Parking space is expensive and if we simply require those who use it to pay real market rates for it rather than let everyone consume enormous amounts of space at public expense, you’ll find people naturally shift towards other ways of getting around.
Once enough people have decided they don’t like paying the real costs and that capacity isn’t utilized, it then makes sense to dedicate that space to other purposes.
Utrecht makes it look easy: seems strange that cars parking on the sidewalk was the solution…
Utrecht is more like a mini Seattle in terms of density, or about 35x our downtown. Portland is a sprawling suburbia by comparison, not counting our suburbs.
“Cyclists’ Union”? http://www.fietsersbond.nl/english-info
Admittedly, it’s been decades since I was in Pittsburgh, but other than downtown, that was one anti-pedestrian location. Actually, it was anti-anything not motorized. outside of downtown, there were very few sidewalks. Just strolling to the grocery store from my wife’s uncle’s house was a death-defying act of boldness that was met with extreme hostility by the locals. I hope it has changed, but a $50k campaign to blame pedestrians for having cars run them down suggests that it has not..
You take your chances when checking your bike like luggage with Amtrak. They handle both the same way. At the Eugene station I once watched a bike fall out of the baggage car when the handler opened the door. He quickly jumped down and tossed it back in.
I think the new system requires the person checking the bike to hand it up to the people in the baggage car and be on hand to receive it from them at the end of the trip. That’s the way the Cascades works. I think the person to person interaction of handing over the bike makes the baggage handlers be more careful with the bikes since it’s no longer an anonymous annoying object, but something that belongs to someone in particular.
I sure hope it’s like that since I’m hoping to hand them two halves of a tandem (for double the fee). I’m going to have to go check with a Coast Starlight crew or two to make sure this is okay with them.
I’ve hefted my bike up to the baggage handlers in Olympia, Portland, and Eugene more times than I can count. They have always treated my bike well. So very happy to see the Coast Starlight now available as an option; friendlier times of day from Eugene!

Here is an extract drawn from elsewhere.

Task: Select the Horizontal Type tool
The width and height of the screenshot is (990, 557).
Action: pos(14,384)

I’m sure that’s an exception. I ride Cascades a few times each year, and the bikes in the baggage car always look very secure (you can see them by walking to the end of the train and looking through the baggage car window). I just wish they could accommodate cargo bikes. I’ll do the lifting!
I use the same service out here in the Piedmont. All the service to and from North Carolina also have the bike hooks. Like Cascades, you hand up the bike to the baggage car attendant, who then hands it back to you at the destination. For any destination originating and ending between Charlotte and Raleigh, there is no charge for the bike, but you still need to reserve the bike space; everywhere else the fee is $20 per ticket. I used the service just two days ago, between Greensboro and Durham – the bike was well-handled.

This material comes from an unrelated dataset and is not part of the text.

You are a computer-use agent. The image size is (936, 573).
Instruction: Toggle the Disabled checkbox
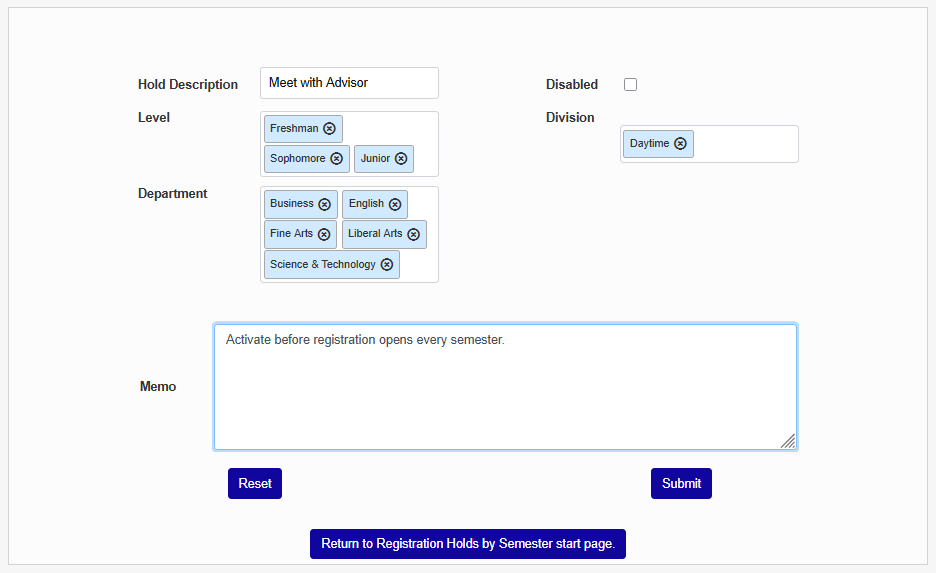tap(630, 85)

I love the six foot tall traffic cone. There are so many locations where these would be just perfect.
The six foot tall traffic cone: Public art made useful.
Know what I love about the traffic cone besides the fact that it exists? The crash barrel inside. You KNOW some dork is going to try knocking it over with their vehicle – and end up with a wonderfully rude surprise.
The Coast Starlight now has hooks like the Cascade trains. It’s not a huge number, maybe six? So it’s a good idea to reserve a hook if you can. If the hooks are full I guess you have to box your bike, but I haven’t asked them about that.
I believe that’s right – I rode the Coast Starlight from LA to Portland with a bike more than 10 years ago, and I was required to box it. So, that’s most likely the fallback if they’re out of hooks.
I would love to see some bike hooks on the Empire Builder – opening up summer bicycle touring in Glacier Park.
I’ve always been intrigued by taking my bike on the train, but there are few enough spots I wonder if a folder is a better way to go for people who travel.
What would be really nice is if the airport would rent bike lockers. Unless you ride a total beater, locking to a rack while you’re on a trip is not a realistic option unless you like buying new parts.
The bikes I’ve seen there have all been intact.
…that said, I wouldn’t leave mine there.
I’ve left my Surly touring bike there, it’s an ok bike but has some obvious miles on it. Basically locked like I would on the street. No issues. Strangely the presence of a nearby MAX line did not induce a micro-burst of thievery!
PDX Airport would be a perfect location for a Biketown rack fitted with cargo bikes. There is a signposted bike route along the south side of Airport Way leading to the I-205 trail, but it’s not promoted or well signed from the I-205 trail – or from PDX, for that matter. An entrance / exit for bikes at Amtrak Union Station would help matters there. (Another potential Biketown rack location!)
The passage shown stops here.